The early signs of MS can manifest many years before someone is actually diagnosed with having Multiple Sclerosis. These symptoms can come and go over time as well, making it difficult to know whether or not they are connected to an infection or temporary illness instead of MS. Some signs do stand out more than others as symptoms of MS, especially if they are all experienced at the same time.

Signs of MS early on in men include many similar to those felt by women; tingling, numbness, blurred vision, weakness in limbs, or loss of balance. Less common symptoms might be cognitive difficulties, sudden paralysis of limbs, lack of coordination, or slurred speech. Men tend to believe a decrease in vision is due to getting older, but a sudden onset can easily be linked to MS. Most active men ignore numbness and tingling sensations when they come and go because they attribute these symptoms to being overworked and tired. These symptoms should definitely be checked out by a doctor if they worsen or don’t subside.

Besides the very early signs of MS mentioned above, a large number of men with MS experience erectile dysfunction. In fact, the percentage of men who experience a loss of libido or sensation in the genitalia is at a high of 75. This high percentage is due to not only the symptoms of MS, but also to certain medications used to treat MS symptoms. Both papaverine and alprostadil have shown to decrease the occurrence of ED in men with MS.
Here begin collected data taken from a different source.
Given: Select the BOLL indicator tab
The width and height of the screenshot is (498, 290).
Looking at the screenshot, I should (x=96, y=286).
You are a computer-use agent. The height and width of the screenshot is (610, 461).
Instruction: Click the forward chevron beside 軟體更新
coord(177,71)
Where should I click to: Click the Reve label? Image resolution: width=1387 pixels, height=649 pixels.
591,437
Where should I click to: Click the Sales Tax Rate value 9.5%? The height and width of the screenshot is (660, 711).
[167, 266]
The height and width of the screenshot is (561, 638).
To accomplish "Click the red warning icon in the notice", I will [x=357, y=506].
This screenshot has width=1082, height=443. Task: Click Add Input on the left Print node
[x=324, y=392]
Paralysis and memory loss are just two of the later MS symptoms men might experience. Also, even though women are diagnosed with MS twice as often as men are, men have the ability to pass this disease on to their children.


What are the Early Signs of MS in Women?


Women who are diagnosed with MS tend to have similar complaints to those men have mentioned. Tingling and burning, changes in vision, a sensation of electric shock, and a loss of strength are among the most common signs of early signs of MS disease in women. The tingling and burning sensations materialize in a specific location, as opposed to all over the entire body. Numbness might also arise before the burning or tingling sensation.
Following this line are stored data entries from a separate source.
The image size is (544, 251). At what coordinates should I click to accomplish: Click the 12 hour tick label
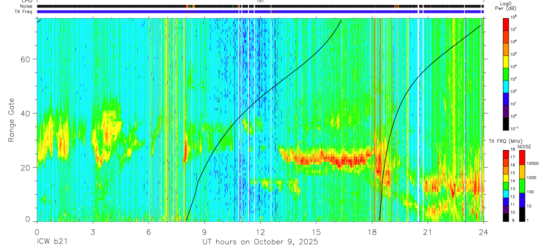point(260,232)
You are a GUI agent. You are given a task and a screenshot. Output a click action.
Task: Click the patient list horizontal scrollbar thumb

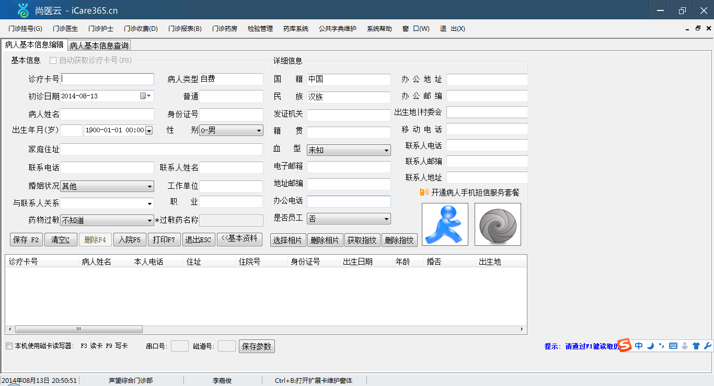click(79, 330)
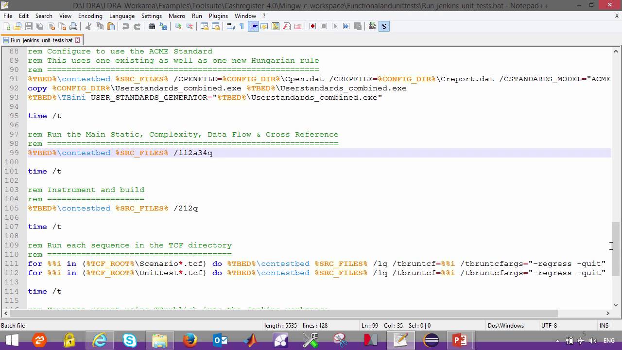Click the INS indicator in status bar
The width and height of the screenshot is (622, 350).
[604, 326]
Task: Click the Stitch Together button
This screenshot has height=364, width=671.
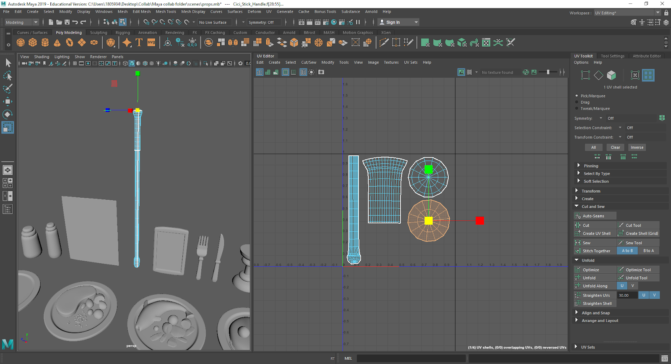Action: [596, 251]
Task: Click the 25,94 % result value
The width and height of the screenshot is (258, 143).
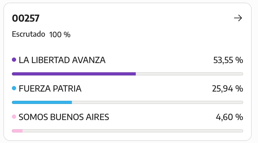Action: (227, 89)
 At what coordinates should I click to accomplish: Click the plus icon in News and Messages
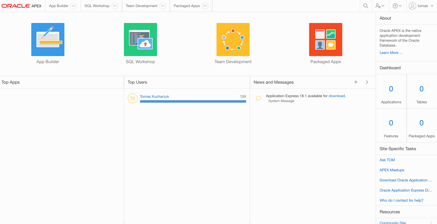pyautogui.click(x=356, y=82)
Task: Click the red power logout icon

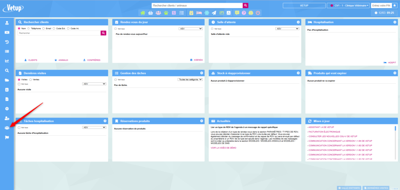Action: (258, 13)
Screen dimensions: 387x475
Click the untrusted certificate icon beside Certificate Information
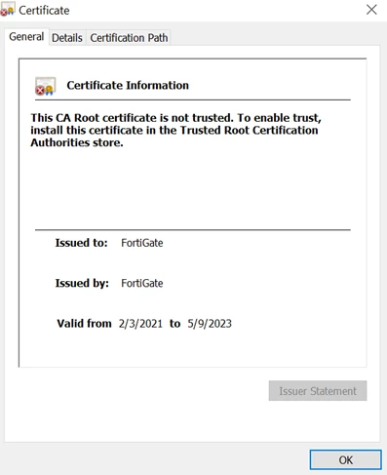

Blurry or double vision can develop in one or both eyes and is generally more severe when looking forward. The eye in which the vision is impaired may also hurt when moved from side to side. The loss of strength is noticed most often in the hands; dropping items or feeling clumsy isn’t uncommon during the early signs of MS. This lack of strength can also appear in the feet and legs. Occasionally a cane or a walker may be necessary to aid in mobility.